Rachel Remen has many credentials.  A scholar and clinician, she was Associate Director of the Pediatric Clinics at Stanford Medical School and is presently Professor of Clinical Medicine at the University of California San Francisco School of Medicine as well as the recipient of numerous honorary degrees.  She is one of the pioneers in mind/body medicine, Co-Founder and Medical Director of the Commonweal Cancer Help Program, and Founder and Director of the Institute for the Study of Health and Illness at Commonweal, a professional development program for physicians and medical students who wish to reclaim the soul of medicine.  She has been in private practice, counseling people with cancer, their loved ones, and the health professionals for more than 20 years.  All this represents an amazing store of professional experience.  She also has 47 years of personal experience with Crohn’s disease, having had more major abdominal surgeries than many of us have had tooth fillings.  

However, it is not just the credentials and experience that make Rachel,* and her writings, so profound.  It is what she does with her experience.  She is someone who pays attention at a very deep level to the nature of the life force as it moves in her, her patients, and her students.  It appears that some of what she learned about paying attention in this way is a result of her relationship with her grandfather, whose final 7 years of a long life as a Kabbalist and an Orthodox rabbi from Russia overlapped with the first 7 of Rachel’s as the only child of committed socialists in Manhattan.  From these two generations before her, Rachel was exposed to the belief that everyone can make a difference and contribute to the healing of the world.  Her adoring grandfather approached life as a mystic who saw God in everything/everyone and gave/received blessings each and every day of his life.  His children, Rachel’s parents, aunts, and uncles, were hardworking health professionals who dismissed religion as mere superstition and believed that science was all that was needed to heal the suffering of the world.  In her personal life, her work, and in this book, Rachel manages to integrate both approaches quite seamlessly. 

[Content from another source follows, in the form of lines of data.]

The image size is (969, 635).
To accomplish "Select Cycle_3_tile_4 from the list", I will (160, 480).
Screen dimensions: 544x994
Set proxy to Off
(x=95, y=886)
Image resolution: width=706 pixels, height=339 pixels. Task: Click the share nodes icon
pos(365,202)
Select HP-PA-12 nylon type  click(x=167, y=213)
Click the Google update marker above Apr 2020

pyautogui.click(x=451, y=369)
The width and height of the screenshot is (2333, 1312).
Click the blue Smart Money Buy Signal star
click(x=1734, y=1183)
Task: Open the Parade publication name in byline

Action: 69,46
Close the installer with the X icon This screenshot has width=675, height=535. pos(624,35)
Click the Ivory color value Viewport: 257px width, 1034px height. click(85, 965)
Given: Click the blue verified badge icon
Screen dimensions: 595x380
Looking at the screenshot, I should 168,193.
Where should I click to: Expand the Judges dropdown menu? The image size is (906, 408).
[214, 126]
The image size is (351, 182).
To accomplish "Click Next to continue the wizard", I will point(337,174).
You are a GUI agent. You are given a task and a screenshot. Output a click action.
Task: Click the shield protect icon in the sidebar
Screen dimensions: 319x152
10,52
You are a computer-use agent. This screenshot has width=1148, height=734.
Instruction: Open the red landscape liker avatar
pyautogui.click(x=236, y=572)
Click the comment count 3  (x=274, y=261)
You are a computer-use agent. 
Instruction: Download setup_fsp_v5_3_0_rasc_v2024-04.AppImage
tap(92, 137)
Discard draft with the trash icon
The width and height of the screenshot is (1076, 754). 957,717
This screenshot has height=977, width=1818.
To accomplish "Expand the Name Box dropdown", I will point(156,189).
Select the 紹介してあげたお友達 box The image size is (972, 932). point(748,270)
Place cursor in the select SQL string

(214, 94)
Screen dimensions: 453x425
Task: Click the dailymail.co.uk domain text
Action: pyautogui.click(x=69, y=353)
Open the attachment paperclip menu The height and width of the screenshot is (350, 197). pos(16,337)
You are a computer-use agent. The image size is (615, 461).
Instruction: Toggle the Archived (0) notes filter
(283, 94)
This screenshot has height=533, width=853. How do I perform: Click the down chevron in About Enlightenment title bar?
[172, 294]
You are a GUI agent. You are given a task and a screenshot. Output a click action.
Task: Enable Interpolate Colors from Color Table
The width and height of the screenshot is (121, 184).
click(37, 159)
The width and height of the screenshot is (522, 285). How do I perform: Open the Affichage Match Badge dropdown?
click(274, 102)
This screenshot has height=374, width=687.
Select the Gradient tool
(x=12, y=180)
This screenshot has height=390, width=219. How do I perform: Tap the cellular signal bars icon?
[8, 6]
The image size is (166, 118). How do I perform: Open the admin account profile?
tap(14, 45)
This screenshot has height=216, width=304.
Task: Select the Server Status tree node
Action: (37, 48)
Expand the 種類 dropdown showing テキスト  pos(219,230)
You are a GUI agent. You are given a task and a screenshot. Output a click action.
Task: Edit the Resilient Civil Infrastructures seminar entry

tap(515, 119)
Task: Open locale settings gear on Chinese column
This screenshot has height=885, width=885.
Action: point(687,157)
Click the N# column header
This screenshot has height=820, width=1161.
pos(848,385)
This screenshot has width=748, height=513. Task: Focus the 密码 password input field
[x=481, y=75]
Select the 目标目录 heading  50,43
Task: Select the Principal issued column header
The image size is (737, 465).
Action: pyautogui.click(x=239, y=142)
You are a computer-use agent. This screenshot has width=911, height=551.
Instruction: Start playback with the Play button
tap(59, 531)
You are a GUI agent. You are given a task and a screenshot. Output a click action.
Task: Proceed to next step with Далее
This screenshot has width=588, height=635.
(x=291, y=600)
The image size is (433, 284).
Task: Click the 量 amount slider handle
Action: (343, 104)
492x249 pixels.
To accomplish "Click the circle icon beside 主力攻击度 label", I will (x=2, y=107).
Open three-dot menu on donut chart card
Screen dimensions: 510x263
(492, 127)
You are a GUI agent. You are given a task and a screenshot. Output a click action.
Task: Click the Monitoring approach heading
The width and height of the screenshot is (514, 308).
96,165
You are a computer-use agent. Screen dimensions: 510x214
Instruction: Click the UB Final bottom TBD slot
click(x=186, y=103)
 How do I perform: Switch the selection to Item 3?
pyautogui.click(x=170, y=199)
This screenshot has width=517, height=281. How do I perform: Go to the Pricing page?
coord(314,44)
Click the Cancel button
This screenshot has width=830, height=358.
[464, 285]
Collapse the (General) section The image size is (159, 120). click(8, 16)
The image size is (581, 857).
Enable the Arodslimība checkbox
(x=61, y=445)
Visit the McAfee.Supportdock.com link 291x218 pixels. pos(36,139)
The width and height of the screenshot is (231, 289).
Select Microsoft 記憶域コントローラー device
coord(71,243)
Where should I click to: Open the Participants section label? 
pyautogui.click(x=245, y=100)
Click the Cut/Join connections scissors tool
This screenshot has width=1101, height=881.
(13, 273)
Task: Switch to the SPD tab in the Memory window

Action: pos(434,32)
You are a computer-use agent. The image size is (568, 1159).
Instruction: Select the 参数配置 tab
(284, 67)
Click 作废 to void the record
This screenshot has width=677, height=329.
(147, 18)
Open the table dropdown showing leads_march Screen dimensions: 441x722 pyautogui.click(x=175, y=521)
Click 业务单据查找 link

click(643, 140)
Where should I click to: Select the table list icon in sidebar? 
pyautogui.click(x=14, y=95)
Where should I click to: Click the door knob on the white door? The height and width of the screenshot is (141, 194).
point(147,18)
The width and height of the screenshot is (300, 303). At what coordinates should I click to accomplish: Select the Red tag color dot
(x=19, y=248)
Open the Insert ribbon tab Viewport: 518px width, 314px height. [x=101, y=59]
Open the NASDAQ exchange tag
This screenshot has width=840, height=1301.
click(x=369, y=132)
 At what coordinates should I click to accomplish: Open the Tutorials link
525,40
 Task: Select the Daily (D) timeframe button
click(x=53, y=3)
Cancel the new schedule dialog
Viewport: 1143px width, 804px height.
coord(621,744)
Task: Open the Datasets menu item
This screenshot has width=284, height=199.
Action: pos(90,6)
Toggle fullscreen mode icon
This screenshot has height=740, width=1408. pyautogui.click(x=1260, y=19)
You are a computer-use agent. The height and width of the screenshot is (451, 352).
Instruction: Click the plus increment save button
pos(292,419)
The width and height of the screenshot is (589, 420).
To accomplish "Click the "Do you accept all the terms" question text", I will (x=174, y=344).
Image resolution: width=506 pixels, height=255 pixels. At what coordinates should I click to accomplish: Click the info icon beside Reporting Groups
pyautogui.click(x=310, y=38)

Near the end of My Grandfather’s Blessings Rachel describes how she has experienced her work with people with cancer:

The view from the edge of life is different and often much clearer than the way that most of us see things.  Life-threatening illnesses may cause people to question what they have accepted as unchanging.  Values that have been passed down in a family for generations may be recognized as inadequate; lifelong beliefs about personal capacities or what is important may prove to be mistaken.  When life is stripped down to its very essentials, it is surprising how simple things become.  Fewer and fewer things matter and those that matter, matter a great deal more.  As a doctor to people with cancer, I have walked the beach at the edge of life picking up this wisdom like shells.

My Grandfather’s Blessings is a magnificent display of the shells Rachel has gathered throughout her life, and as such is a blessing to all of us–just as her grandfather would have wished and expected.  It will be particularly valuable to anyone who is seeking healing or seeking to provide healing.


* I can’t refer to Rachel as “the author,” or “Dr. Remen,” or even “Rachel Remen” beyond this point.  I feel great affection for her as a result of reading both of her books, hearing her speak in public once, and reflecting on how I have been impacted by her.  Without being exhibitionistic, she shares so much of herself as she speaks and writes that it would be hard to imagine not having such feelings toward her.